The last time I spoke to Ellison was some years ago when he phoned me, after his internet posse had “alerted” him to a book that I was suppose to be doing that used one of his stories without authorization. He was pissed-off until I explain things to him — by the end of the phone call he was offering all sorts of advice and support, and recommending stories of his for the project.

Now Harlan did not use a computer, and did not understand the internet. I don’t thing he realized that it was like an iceberg, with truth making up the flea on the penguin standing on the tip, and the gigantic underwater bulk of the iceberg being all the BS of everything else. So Harlan had a knee-jerk reaction — that fear, always, of being taking advantage of, of being bullied, is in his DNA. Did Harlan do some bad things? YES. Should his lifework be forever linked to, and devalued, because of all the bad things people think he has done? I don’t have an answer to that question. I think there will be more stories coming out about him — good and bad — in the coming years.
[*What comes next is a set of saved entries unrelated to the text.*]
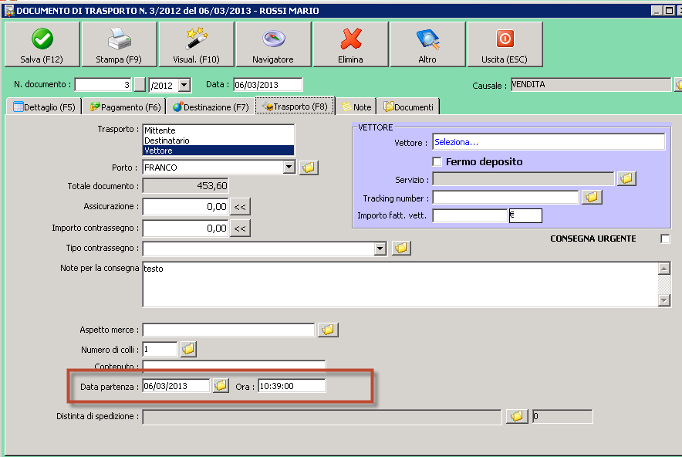Expand the Porto dropdown list
The height and width of the screenshot is (457, 682).
[x=289, y=168]
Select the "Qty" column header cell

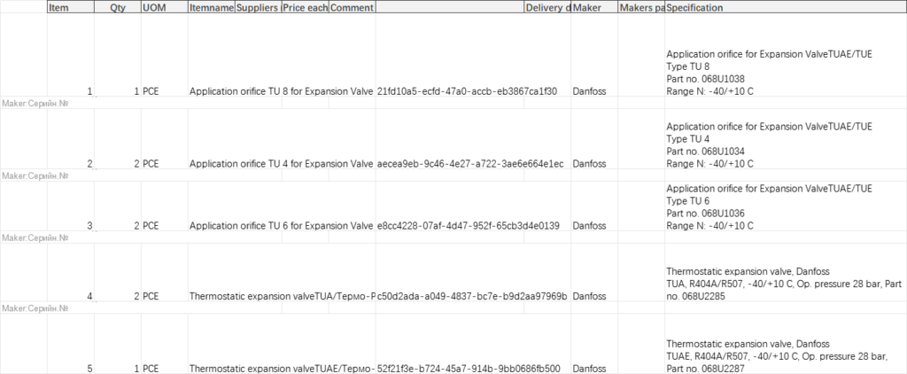click(x=117, y=8)
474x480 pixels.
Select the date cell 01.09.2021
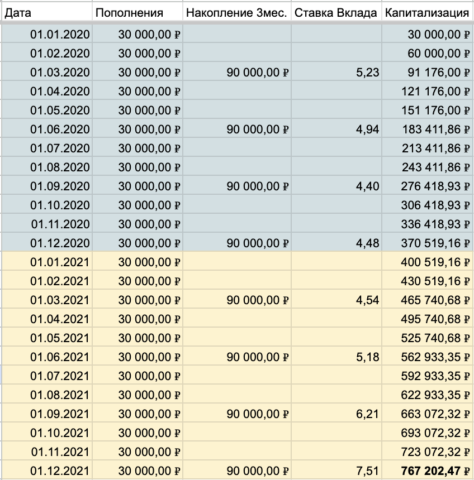click(60, 414)
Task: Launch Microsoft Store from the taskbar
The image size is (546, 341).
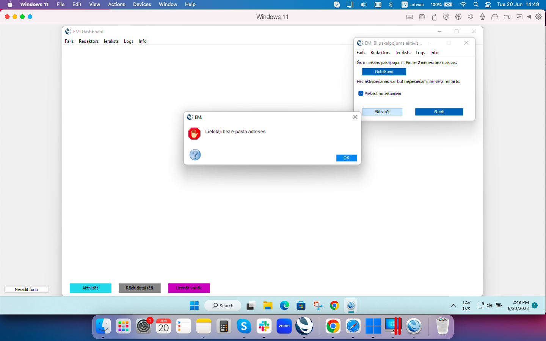Action: pos(301,305)
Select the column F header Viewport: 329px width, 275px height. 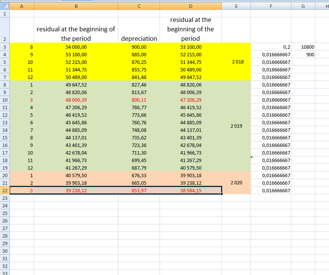(271, 6)
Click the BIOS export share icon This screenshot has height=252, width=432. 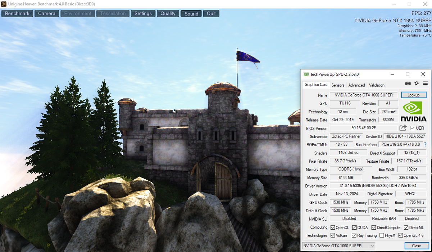(403, 128)
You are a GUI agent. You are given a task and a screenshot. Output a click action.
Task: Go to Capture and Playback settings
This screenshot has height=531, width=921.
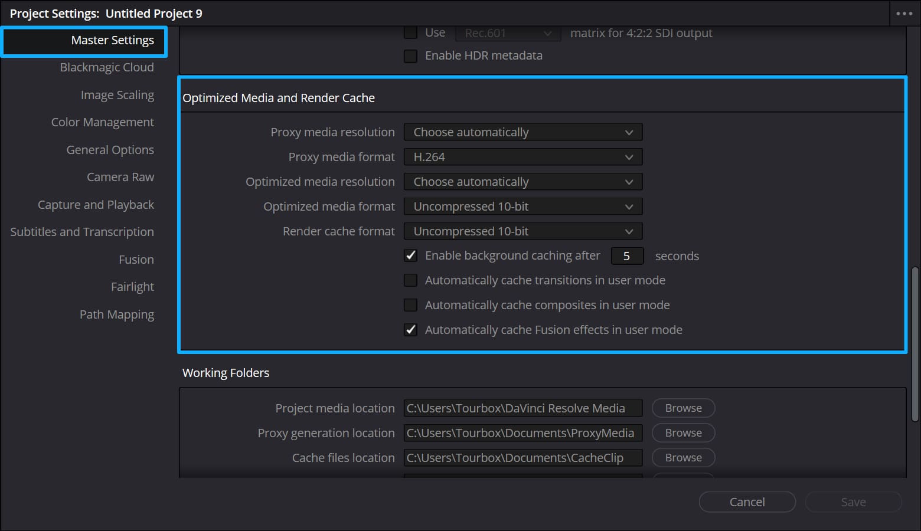[x=96, y=204]
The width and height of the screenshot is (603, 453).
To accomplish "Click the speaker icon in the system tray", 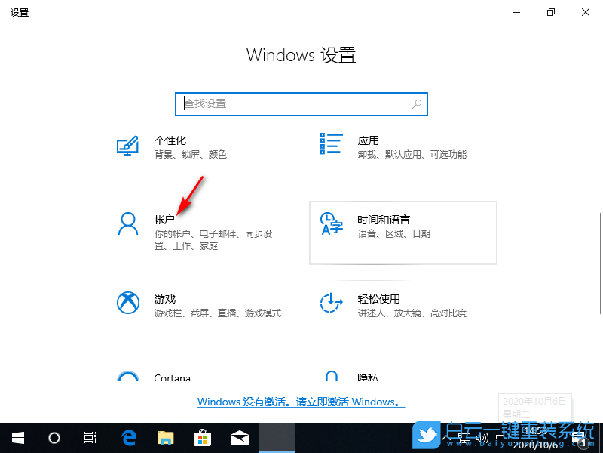I will [x=483, y=436].
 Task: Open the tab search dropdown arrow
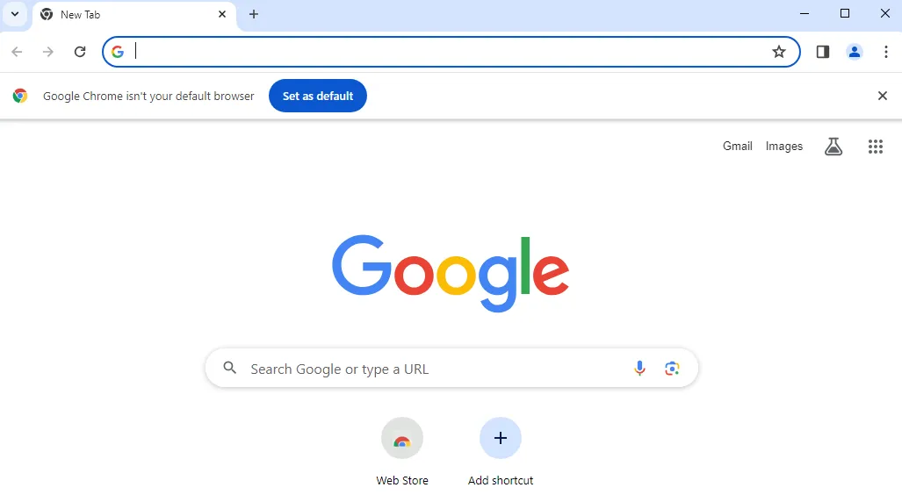[15, 14]
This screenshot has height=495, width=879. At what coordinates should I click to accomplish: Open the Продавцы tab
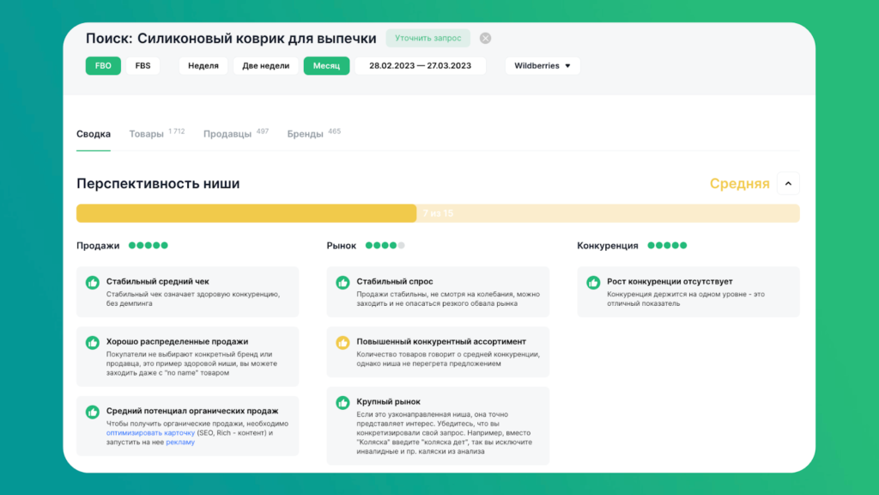point(227,134)
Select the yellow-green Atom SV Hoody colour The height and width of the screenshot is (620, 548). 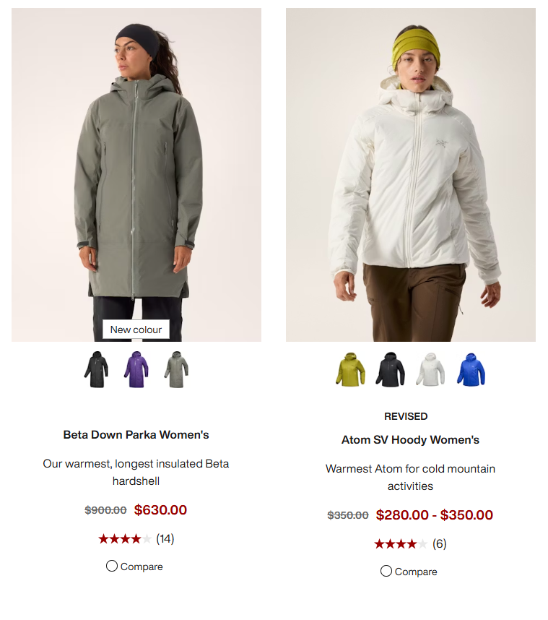tap(350, 369)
My bet is that there will be more good than bad.

But all of these obits… My friend Paul Di Filippo has called the writers of these types of obits “graveyard ghouls”. I agree, it is fashionable nowadays to print myths told in the crowd than do the hard work of looking into the heart and soul of a complicated human being.

I will also point at Nat Segaloff’s recent bio of Ellison, A LIT FUSE, which, like these obits, does little to balance Ellison writings and his own macho-myth-fantasy. Why do people behave the way they do is one of those cosmic questions? Towards the end of A LIT FUSE we are told that in 2010 Ellison was diagnosed as bipolar shortly after attempting to end it all, like Hemingway, with a gun. Suddenly, without much of a lead-in, Segaloff  is ticking off boxes on a behavior health clinic intake sheet: Attention Deficit Disorder, hyperactivity, obsessive-compulsive, father issues.

There is an emotional analgesic effect that Ellison appears to have gotten from writing and Segaloff’s info-dump, late into a long bio, without any insight or any real sympathy, does not enlighten the proceedings.

Neither do all of these “graveyard ghouls” obits. Harlan Ellison deserved better.